Written exercise: Format the material below as a JSON list of strings, with one string for each line and no entries for blank lines. Leave out the pictures.
★ ★ ★ ★
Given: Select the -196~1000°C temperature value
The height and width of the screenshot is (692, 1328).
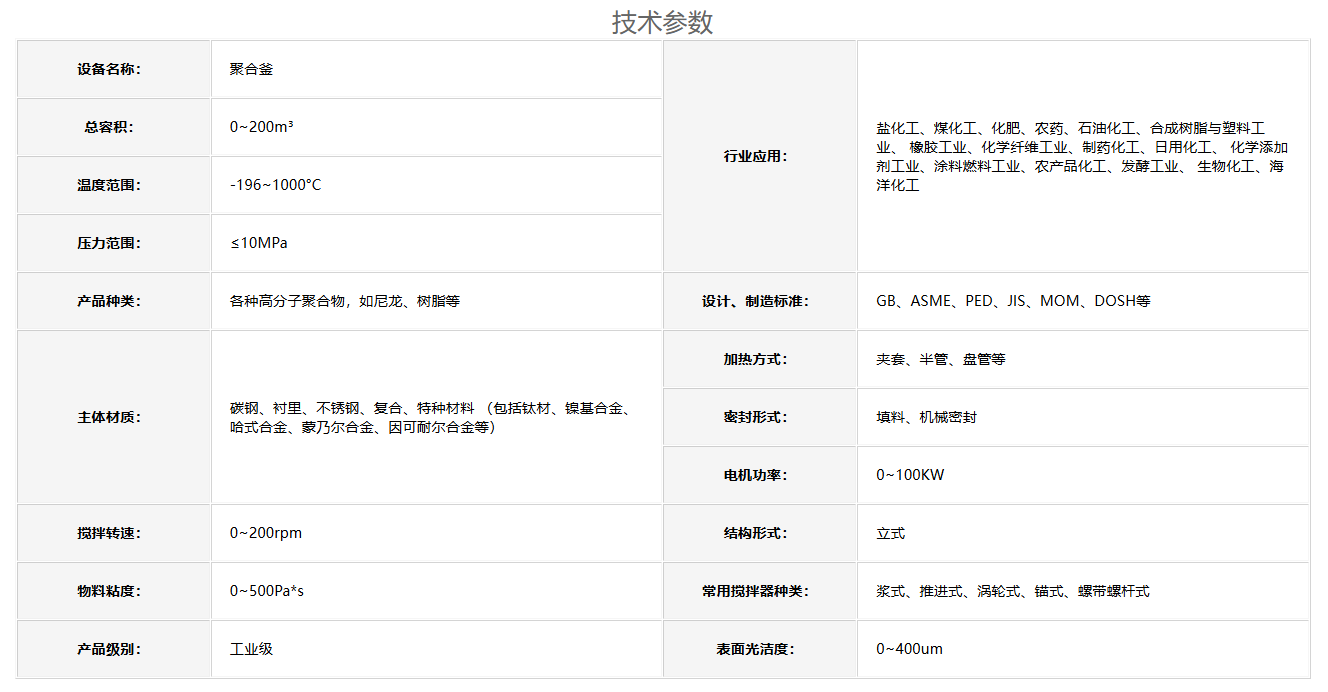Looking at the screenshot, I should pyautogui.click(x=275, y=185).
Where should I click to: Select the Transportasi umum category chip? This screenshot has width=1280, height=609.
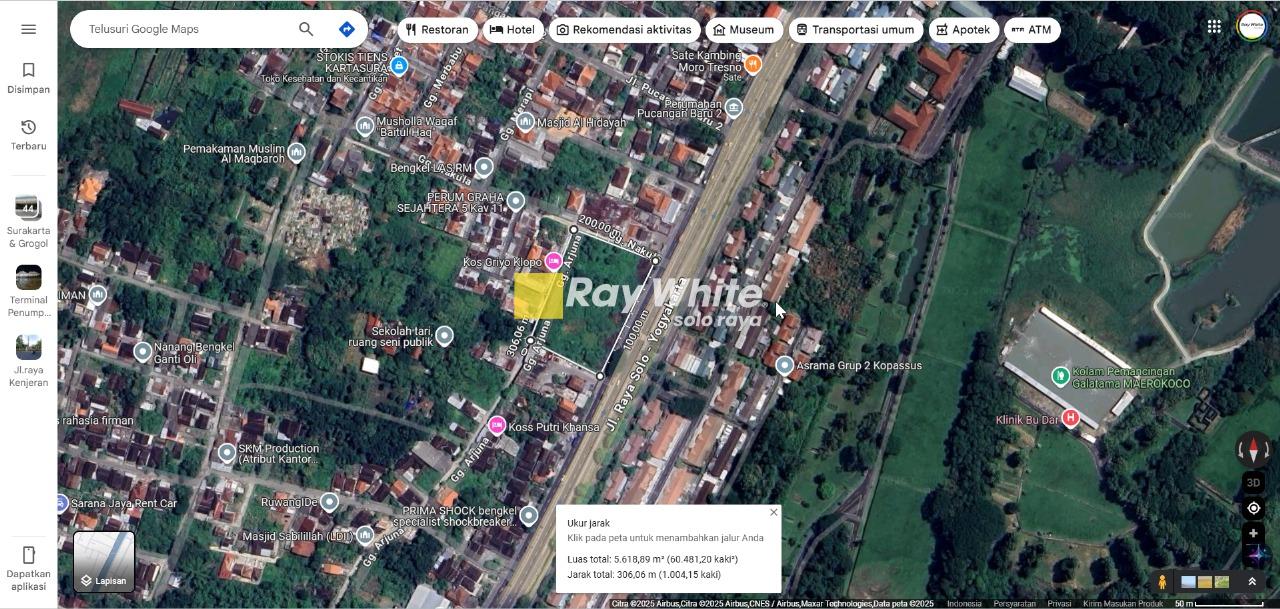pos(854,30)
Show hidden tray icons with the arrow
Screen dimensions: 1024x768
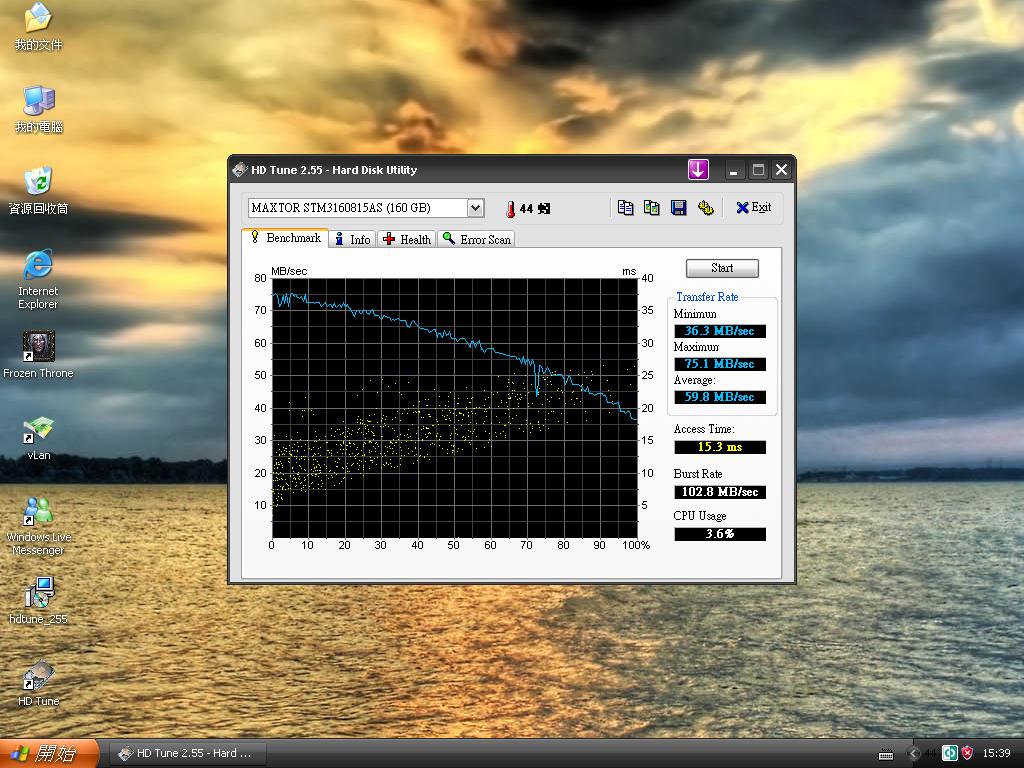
★ ★ ★ ★
Answer to this task:
[
  "Given: Select the -196~1000°C temperature value",
  "The height and width of the screenshot is (692, 1328).",
  "Looking at the screenshot, I should pyautogui.click(x=275, y=185).",
  "Where should I click to: Select the Transportasi umum category chip? This screenshot has width=1280, height=609.",
  "pos(854,30)",
  "Show hidden tray icons with the arrow",
  "Screen dimensions: 1024x768"
]